Questo si è detto ieri a conclusione della manifestazione anti caccia che si è svolta a Torino. Proprio ieri, se non fosse stato per lo scippo operato dalla Giunta del Presidente Cota ed in parte dal Consiglio piemontese, si sarebbe dovuto svolgere il referendum regionale.

Per Roberto Piana, del Comitanto referendario, il Piemonte rischia ora di avviare una procedura d’infrazione da parte dell’Unione Europea, avendo di fatto abolito le disposizioni che ottemperano a precisi obblighi comunitari. Questo perché per evitare il referendum è stata annullata la stessa legge regionale, ovvero è stato fatto venir meno l’oggetto del referendum.

Dal Piemonte – ha dichiarato Roberto Piana – ha inizio una stagione nuova. La manifestazione del tre giugno ne è la dimostrazione. Un punto di partenza vivo, come vivo è il Comitato che per 25 anni ha sostenuto il referendum. Una stagione – ha aggiunto Piana – che vedrà porre definitivamente in archivio la parola caccia in tutt’Italia“.

Sulla stessa linea d’onda anche l’On.le Andrea Zanoni, cha ha parlato dell’esigenza di “decotizzare il Piemonte e l’Italia“. Riprendiamoci la democrazia, era il motto imperante ieri pomeriggio a Torino. “Referendum” gridavano i manifestanti. “Referendum nazionale contro la caccia“, rilanciava Andrea Zanoni che ha ricordato l’assurdità dei richiami vivi, degli animali impallinati e di quelli feriti di cui quasi mai si viene a sapere.

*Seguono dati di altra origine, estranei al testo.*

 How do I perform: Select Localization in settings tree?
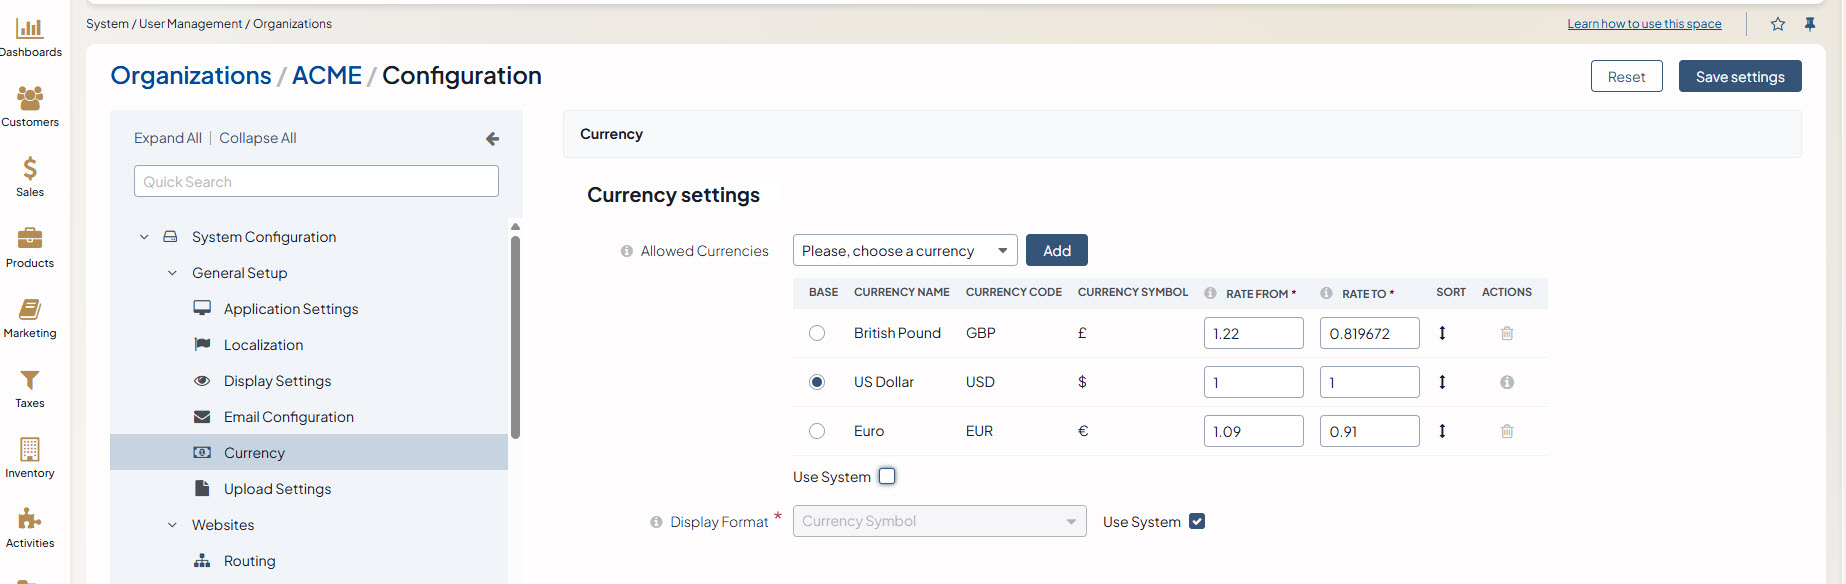tap(263, 345)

Nel palco è stata poi letto il forte messaggio del Presidente Emerito della Corte Costituzionale Gustavo Zagrebelsky (vedi articolo GeaPress). Cittadini utilizzati come marionette e coinvolti solo in manifestazioni che non danno fastidio. Così si era espresso il Presidente Zagrebelsky, nel suo intervento di augurio fatto pervenire ai manifestanti.

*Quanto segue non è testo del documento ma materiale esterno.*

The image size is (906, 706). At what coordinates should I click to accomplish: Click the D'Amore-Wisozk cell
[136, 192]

Manifestanti che hanno percorso in numerose centinaia le vie di Torino. C’era Carla, da Milano, che quasi ringraziava Cota: “Così ci rendiamo conto a che punto siamo arrivati“. “Bisogna ripartire non abbassare mai la testa – aggiungeva Roberto, venuto apposta da Biella – E’ ora di rivedere la possibilità non solo di un referendum nazionale ma anche delle sue stesse modalità di svolgimento. Non è possibile che per non perdere c’è chi punta sul non raggiungimento del quorum. E’ una vigliaccheria che uccide innanzi tutto la democrazia“.

Tra i manifestanti anche Michele Di Leva, di Animalisti Italiani, sezione di Torino. Per lui “questo evento non è certamente solo per il referendum negato, ma per la democrazia negata, in quanto il referendum era e rimane un diritto costituzionale dei cittadini. Diritti – ha aggiunto Michele Di Leva – che non ci si può aspettare vengano rispettati da un Presidente di Regione, come il leghista Cota, che non ha nemmeno partecipato alla manifestazione del 2 giugno, festa della Repubblica, palesemente non gradita agli esponenti di questo partito, ma che hanno giurato fedeltà alla medesima“.

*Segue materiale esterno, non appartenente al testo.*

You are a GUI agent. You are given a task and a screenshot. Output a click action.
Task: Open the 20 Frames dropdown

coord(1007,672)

Poi tante bandiere. La LIPU, la LAC, il WWF, Legambiente e soprattutto il papero anticaccia che dimostra di esserci ed in perfetta salute. Affiliamo le armi, della democrazia, ovviamente. Quelle che non sono in uso ad altri e che hanno paura di un semplice confronto (vero e diretto) con gli elettori. E adesso, basta con la caccia, dice sempre il famoso papero. Senza se e senza ma, proviamo tutti a decotizzare.